Returning to familiar sounds of vintage girl groups and rock’n’roll, Ezra Furman writes trans pride and existential fear into an album that reveals the full strength of her vulnerabilities.
As she’s cycled through album-length homages to doo-wop and conceptual projects about falling for an angel, Ezra Furman has traced how she sees herself in real time. On 2019’s raucous, political Twelve Nudes, Furman most clearly linked her themes of rebellion and transgression with her personal journey. On the ballad “I Wanna Be Your Girlfriend,” she let her guard down entirely, musing about changing her name and reconfiguring personal desire. In the years since, she came out as a trans woman, scored Netflix’s Sex Education, and became a mother. Her latest album, All of Us Flames, feels like the most complete picture yet of Ezra Furman as a songwriter: genres fluidly co-existing with one another, projecting a fearless image while struggling with her own internal fearfulness.
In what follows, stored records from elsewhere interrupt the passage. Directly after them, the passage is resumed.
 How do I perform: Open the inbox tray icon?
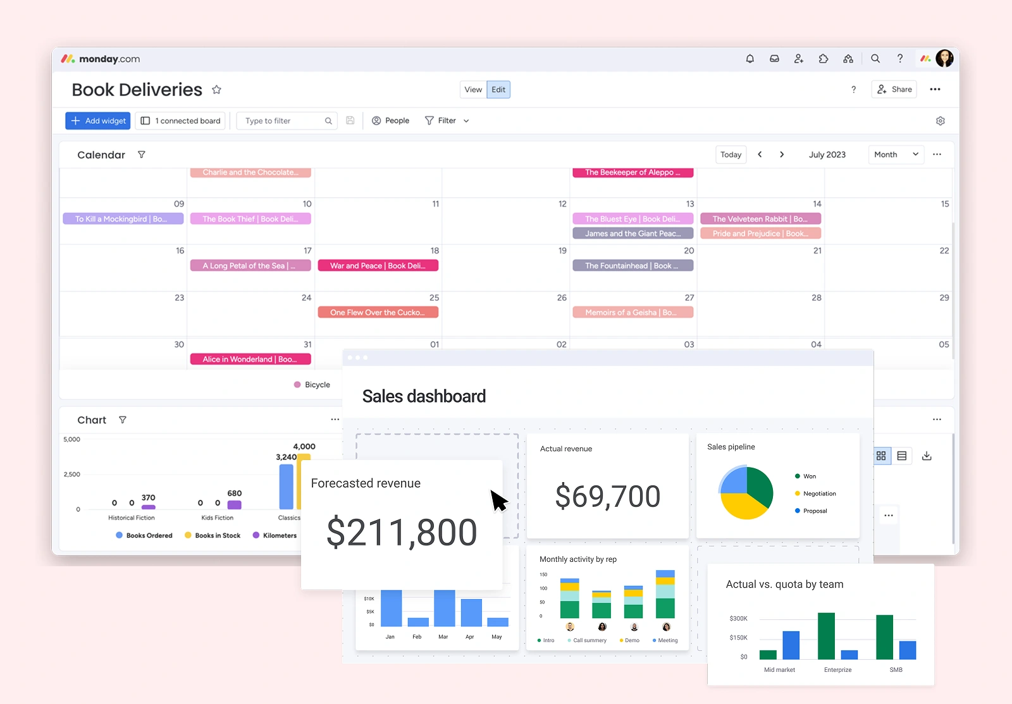pyautogui.click(x=774, y=59)
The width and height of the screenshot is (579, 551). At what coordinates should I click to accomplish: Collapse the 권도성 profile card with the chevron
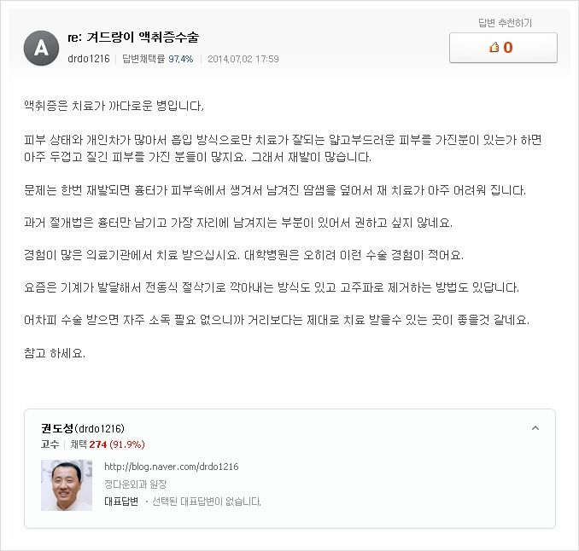535,428
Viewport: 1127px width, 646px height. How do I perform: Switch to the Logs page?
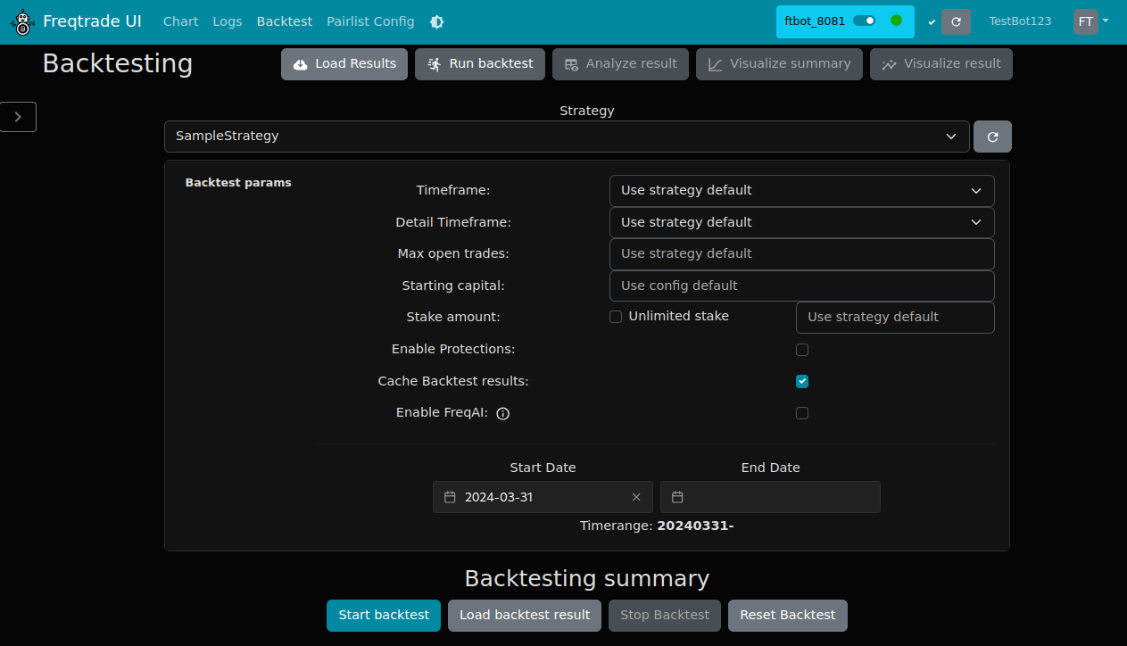pos(227,21)
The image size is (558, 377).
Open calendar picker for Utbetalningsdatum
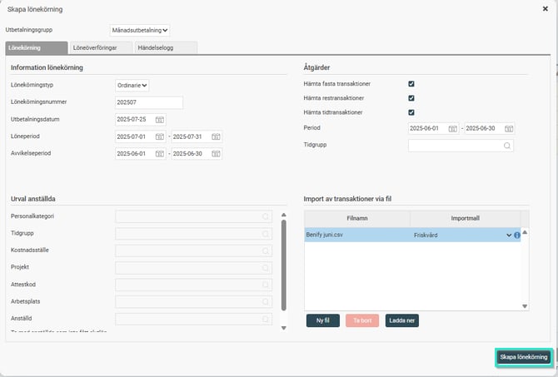click(160, 120)
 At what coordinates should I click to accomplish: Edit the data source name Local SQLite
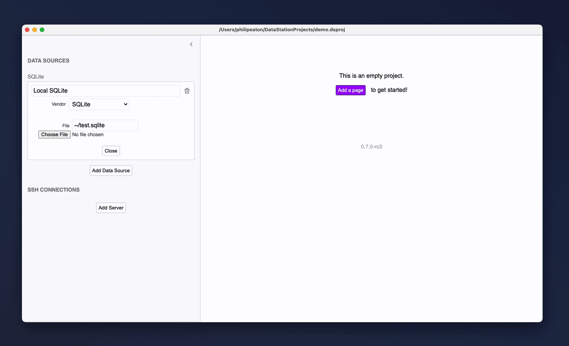106,90
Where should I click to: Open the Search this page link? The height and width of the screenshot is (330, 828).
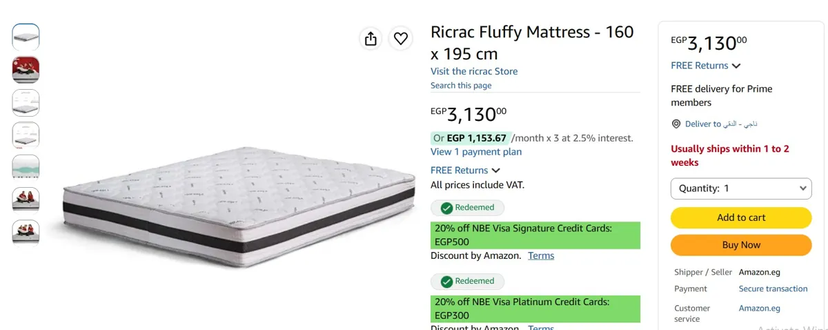tap(461, 86)
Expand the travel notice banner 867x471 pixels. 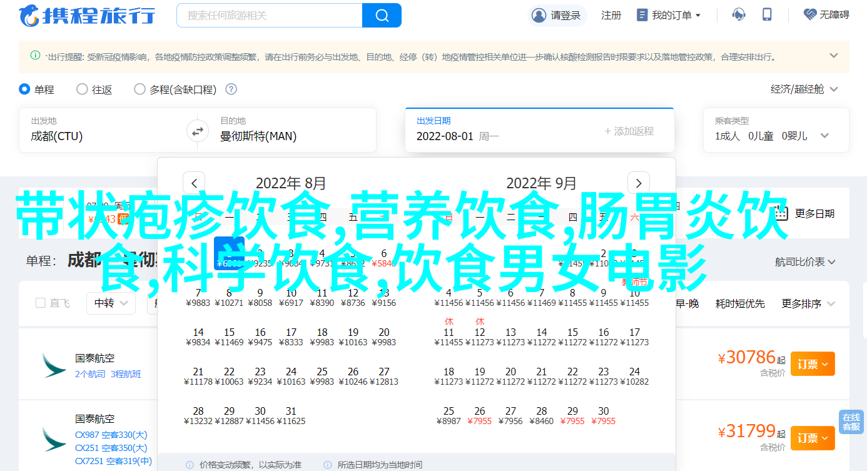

Furman has long drawn on older forms of rock and folk music, revitalizing traditional song forms by inserting queer narratives deserving of the same canonization. The bluesy chord progression of opener “Train Comes Through” enters into folk’s long tradition of train songs, but Furman’s lyrics advocate for those written out of history: “It’s not written in your Bibles/It’s a verse behind the verse/Only visible to an obsessive detail-oriented heathen Jew.” In the absence of a sacred text, she resolves to write her own in “Book of Our Names,” continuing a parallel from her past music between trans oppression and Jewish Exodus. Not every song is so heavy: “Forever in Sunset” pays homage to early Bruce Springsteen, recontextualizing his escapist yearning for a pandemic-damaged world: “Do you remember when you thought the world was ending?/Seems funny now.” For once, there’s a way out, or at least a momentary reprieve as Furman turns to queer love as salvation: “You’ve got me in your arms/Maybe that’s all we need for warmth.”
In producer John Congleton (who also mixed Twelve Nudes), Furman’s found a collaborator equally interested in pushing conventional rock tropes to their limits. Congleton’s proclivity for raw, distorted recordings can sometimes overwhelm, but Furman meets it with equal intensity. The surreal dynamic shifts and lush synths of “Lilac and Black” maximize Furman’s anthemic songwriting, while the girl-group homage “Dressed in Black” blows out the drums and vocals until they sound like they’re playing from worn-down vinyl. “Poor Girl a Long Way From Heaven” shifts away from acoustic instrumentation, winding up at an unexpected combination of Future Islands’ yacht-pop and Perfume Genius’ art rock; somehow, that naturally suits Furman’s tenor vocals as well as punk rock and doo-wop.
Yet the focus remains Furman’s characteristically verbose lyrics, and beneath her growing confidence lie new layers of paranoia. On “Ally Sheedy in the Breakfast Club,” Furman tackles the phenomenon known as “gender envy,” yearning to become the person she watches on VHS: “I watch her flicker on my TV/The teenage girl I never got to be.” (The unspoken punchline: Sheedy’s Breakfast Club character, Allison, ultimately gets the kind of feminine makeover demanded by the same systems Furman wishes to dismantle.) The out-of-character warble in Furman’s voice on “I Saw the Truth Undressing” suggests another repressed desire: She watches, frozen, as the object of her affection disrobes, but because trans desire is so pathologized, Furman’s narrator is afraid to indulge the voyeurism. When she rallies a “queer girl gang” against the epic build of “Lilac and Black,” the call to solidarity is shadowed by the warning that “we might not make it back.”
Even when she lets listeners in on her internal questioning, Furman’s music sounds confident because it has to be. As passionately as All of Us Flames dreams of escape, it’s bound to a dystopian reality, where even the dreamiest, most abstract songs aren’t immune from fear. The closest thing to a found utopia comes on “Temple of Broken Dreams,” where Furman again ties her Jewish faith to her trans identity, two “tribes of travelers scattered across the map” and hungry for connection. The characters on “Dreams” are too traumatized to reach that better world, only “a collection of the shards that you can save,” but they keep trying anyway.